Now when they had passed through Amphipolis and Apollonia, they came to Thessalonica, where there was a synagogue of the Jews. And Paul went in, as was his custom, and on three Sabbath days he reasoned with them from the Scriptures, explaining and proving that it was necessary for the Christ to suffer and to rise from the dead, and saying, “This Jesus, whom I proclaim to you, is the Christ.” And some of them were persuaded and joined Paul and Silas, as did a great many of the devout Greeks and not a few of the leading women. But the Jews were jealous, and taking some wicked men of the rabble, they formed a mob, set the city in an uproar, and attacked the house of Jason, seeking to bring them out to the crowd. And when they could not find them, they dragged Jason and some of the brothers before the city authorities, shouting, “These men who have turned the world upside down have come here also, and Jason has received them, and they are all acting against the decrees of Caesar, saying that there is another king, Jesus.” And the people and the city authorities were disturbed when they heard these things. And when they had taken money as security from Jason and the rest, they let them go.
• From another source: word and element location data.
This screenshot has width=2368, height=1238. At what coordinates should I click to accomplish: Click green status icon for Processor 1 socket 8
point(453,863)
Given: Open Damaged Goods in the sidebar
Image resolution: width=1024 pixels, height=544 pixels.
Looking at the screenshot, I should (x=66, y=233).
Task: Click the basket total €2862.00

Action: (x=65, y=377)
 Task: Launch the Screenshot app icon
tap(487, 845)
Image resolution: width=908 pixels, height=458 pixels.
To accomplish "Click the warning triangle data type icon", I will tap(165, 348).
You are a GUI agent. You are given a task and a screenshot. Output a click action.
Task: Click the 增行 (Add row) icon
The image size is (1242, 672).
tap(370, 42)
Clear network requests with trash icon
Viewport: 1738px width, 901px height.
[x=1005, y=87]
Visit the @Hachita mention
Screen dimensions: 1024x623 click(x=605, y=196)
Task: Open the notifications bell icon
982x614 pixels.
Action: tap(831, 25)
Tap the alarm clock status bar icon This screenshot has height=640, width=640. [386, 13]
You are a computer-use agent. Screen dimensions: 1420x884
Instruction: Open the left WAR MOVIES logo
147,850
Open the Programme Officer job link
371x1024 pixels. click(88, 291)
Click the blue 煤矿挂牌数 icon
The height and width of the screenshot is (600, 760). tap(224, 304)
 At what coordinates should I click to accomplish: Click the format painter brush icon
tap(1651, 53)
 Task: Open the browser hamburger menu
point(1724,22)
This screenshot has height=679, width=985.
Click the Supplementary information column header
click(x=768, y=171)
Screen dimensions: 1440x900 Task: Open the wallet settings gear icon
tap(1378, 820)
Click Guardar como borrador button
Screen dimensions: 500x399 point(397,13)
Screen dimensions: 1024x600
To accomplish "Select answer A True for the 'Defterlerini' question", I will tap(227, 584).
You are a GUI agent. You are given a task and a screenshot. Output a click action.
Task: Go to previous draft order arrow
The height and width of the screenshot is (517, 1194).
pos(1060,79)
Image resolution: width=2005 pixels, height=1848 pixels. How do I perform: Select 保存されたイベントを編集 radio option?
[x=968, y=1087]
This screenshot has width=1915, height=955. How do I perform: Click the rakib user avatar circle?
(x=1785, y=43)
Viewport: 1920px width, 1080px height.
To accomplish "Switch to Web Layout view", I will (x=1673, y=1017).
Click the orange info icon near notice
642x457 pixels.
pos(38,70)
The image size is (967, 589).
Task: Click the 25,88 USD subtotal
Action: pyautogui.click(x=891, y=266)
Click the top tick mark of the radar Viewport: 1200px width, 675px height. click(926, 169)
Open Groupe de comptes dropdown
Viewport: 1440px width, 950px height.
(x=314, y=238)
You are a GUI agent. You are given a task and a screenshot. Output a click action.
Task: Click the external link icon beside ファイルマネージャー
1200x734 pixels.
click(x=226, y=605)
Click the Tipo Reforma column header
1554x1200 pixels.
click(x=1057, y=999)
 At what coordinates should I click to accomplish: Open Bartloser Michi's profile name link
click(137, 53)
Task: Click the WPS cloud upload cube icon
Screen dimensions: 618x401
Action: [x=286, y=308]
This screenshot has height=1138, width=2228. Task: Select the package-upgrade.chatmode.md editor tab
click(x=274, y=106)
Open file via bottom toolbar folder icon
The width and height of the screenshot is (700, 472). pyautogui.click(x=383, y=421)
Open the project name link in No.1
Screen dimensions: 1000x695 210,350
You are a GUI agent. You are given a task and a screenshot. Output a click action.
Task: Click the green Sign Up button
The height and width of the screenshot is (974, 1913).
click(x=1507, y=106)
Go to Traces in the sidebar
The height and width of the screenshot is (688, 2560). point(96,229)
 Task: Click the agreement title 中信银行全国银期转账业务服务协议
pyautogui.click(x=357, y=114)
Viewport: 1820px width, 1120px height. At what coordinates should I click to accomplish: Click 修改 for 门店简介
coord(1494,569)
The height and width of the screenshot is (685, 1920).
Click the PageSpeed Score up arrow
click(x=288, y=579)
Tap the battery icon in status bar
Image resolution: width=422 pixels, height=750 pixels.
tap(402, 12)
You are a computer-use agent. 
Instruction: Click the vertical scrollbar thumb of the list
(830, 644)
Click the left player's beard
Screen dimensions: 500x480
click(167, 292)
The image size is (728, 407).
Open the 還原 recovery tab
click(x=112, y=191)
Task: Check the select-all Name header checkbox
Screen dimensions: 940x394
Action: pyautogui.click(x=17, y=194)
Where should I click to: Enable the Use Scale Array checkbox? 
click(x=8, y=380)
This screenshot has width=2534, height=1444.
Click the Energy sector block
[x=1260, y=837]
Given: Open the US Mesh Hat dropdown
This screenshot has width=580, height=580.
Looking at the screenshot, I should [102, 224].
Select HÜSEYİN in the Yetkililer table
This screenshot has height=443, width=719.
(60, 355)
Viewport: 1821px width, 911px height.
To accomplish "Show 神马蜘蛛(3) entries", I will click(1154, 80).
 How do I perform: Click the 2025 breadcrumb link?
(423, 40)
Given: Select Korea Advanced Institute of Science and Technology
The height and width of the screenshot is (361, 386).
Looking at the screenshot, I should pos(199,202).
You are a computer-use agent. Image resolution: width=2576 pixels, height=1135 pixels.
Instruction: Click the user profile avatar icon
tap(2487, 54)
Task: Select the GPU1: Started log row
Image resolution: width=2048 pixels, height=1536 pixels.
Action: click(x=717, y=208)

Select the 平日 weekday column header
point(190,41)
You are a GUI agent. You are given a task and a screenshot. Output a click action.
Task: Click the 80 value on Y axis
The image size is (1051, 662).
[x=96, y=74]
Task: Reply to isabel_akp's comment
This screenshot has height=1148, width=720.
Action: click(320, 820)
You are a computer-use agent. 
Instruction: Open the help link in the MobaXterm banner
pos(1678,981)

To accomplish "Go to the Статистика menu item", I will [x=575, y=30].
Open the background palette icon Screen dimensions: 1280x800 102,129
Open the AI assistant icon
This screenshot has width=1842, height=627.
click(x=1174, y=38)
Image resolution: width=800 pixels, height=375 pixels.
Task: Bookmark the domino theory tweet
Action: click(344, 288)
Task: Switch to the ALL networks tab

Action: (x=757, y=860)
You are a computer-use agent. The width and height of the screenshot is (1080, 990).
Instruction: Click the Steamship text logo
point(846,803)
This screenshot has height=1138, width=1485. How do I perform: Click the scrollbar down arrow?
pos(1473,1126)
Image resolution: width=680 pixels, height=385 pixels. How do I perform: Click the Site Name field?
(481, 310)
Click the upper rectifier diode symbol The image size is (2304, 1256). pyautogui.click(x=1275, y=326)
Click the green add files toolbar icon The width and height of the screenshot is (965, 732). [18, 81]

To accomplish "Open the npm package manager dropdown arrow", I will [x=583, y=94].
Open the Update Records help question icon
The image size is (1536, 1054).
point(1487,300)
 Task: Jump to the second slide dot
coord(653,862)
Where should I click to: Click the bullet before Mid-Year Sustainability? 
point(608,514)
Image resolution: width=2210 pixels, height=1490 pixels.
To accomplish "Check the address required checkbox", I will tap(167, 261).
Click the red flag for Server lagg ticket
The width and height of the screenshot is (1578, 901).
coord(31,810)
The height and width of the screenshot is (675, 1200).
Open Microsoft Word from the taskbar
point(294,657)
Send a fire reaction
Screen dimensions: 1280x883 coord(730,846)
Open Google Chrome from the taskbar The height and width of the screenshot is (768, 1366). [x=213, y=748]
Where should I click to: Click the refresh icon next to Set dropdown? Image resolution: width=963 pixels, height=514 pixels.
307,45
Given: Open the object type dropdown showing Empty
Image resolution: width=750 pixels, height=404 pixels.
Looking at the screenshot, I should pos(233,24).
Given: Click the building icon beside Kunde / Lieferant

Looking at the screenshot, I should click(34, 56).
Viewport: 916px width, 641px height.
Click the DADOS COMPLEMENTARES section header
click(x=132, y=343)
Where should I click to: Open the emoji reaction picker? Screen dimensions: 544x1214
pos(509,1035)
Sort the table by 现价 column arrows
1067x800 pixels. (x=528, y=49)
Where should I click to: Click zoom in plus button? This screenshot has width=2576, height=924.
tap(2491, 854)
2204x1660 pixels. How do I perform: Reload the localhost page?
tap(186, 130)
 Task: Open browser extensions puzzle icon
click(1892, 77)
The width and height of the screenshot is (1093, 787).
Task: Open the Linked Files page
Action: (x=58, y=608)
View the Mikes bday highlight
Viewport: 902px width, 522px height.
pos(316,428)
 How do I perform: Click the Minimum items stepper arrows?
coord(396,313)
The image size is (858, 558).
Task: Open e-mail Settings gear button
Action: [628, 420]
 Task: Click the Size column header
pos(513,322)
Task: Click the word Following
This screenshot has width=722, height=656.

The brothers immediately sent Paul and Silas away by night to Berea, and when they arrived, they went into the Jewish synagogue. Now these Jews were more noble than those in Thessalonica; they received the word with all eagerness, examining the Scriptures daily to see if these things were so. Many of them therefore believed, with not a few Greek women of high standing as well as men. But when the Jews from Thessalonica learned that the word of God was proclaimed by Paul at Berea also, they came there too, agitating and stirring up the crowds. Then the brothers immediately sent Paul off on his way to the sea, but Silas and Timothy remained there. Those who conducted Paul brought him as far as Athens, and after receiving a command for Silas and Timothy to come to him as soon as possible, they departed. – Acts 17:1–15 (ESV)
There have been two gale winds blowing against Paul’s ministry. One has been Jewish persecution and the other persecution by the Roman authorities. Increasingly Paul will be struggling against the latter. N.T. Wright helps us understand why:
Anyone who suggests that Luke was writing this book to show the authorities who might glance at it that Christianity was a peaceful movement which merely encouraged everyone to be good citizens should look at this pair of verses and think again. ‘These people who have been turning the world upside down’, they said, ‘have come here.’ Well, yes. Paul would probably, if pushed, say that they were turning the world right way up, because it was currently upside down, but he most likely have been quite pleased to see that people had at least understood that he wasn’t’ just offering people a new religious experience, but announcing to the world that its creator was at last setting it all right. And, the charge goes on, ‘all of them all acting against Caesar’s decrees’ – they don’t say which ones, but the meaning seems to be in the final phrase – ‘saying that there is another king, namely Jesus.’
Another king! Well they really have got the message. Jesus is Lord and Caesar isn’t; the fundamental ‘decree’ or ‘dogma’ of Caesar is that he and he alone is emperor. Northern Greece had been the site of the awful civil wars a century before, where Brutus and Cassius had fought it out with Anthony and Octavian after the death of Julius Caesar, and Anthony and Octavian (Augustus) had fought it out for eventual mastery. A phrase like ‘another king’ sounded very much as though people were thinking of starting another civil war aimed at ousting the Emperor Claudius and installing another candidate. If all this took place, as seems likely, around AD 50, we should remind ourselves that less than two decades later no fewer than three emperors were hailed, in far flung parts of the empire, as ‘another king’, and installed in quick succession, making up the ‘year of four emperors’ of AD 69. These things were all too possible, and the charge all too believable.
So yes, increasing Paul was being persecuted by the Romans but this hardly means that the Jews were leaving him alone. In verse 11, we are famously told that the Jews in Berea were more noble-minded than those in Thessalonica because they kept examining the Scriptures to see whether or not what Paul was telling them was true. But what we shouldn’t miss is that, in their fury, some of the Jews from Thessalonica actually traveled to Berea to persecute Paul there too! This will be critical to remember when we begin studying First Thessalonians next week. In particular, it would be good if we could keep these two truths in mind: (1) Paul was driven out of Thessalonica in just a few weeks. This means that the new Christians there had essentially no time to mature in the faith before they were left without an Apostolic teacher; and (2) The fledging church in Thessalonica was worshipping in an environment where they could expect severe opposition both from the Gentiles and also from the Jews.
MEMORY WORK – Shorter Catechism Q/A 65
Q. 65. What is forbidden in the fifth commandment?
A. The fifth commandment forbiddeth the neglecting of, or doing anything against, the honor and duty which belongeth to every one in their several places and relations.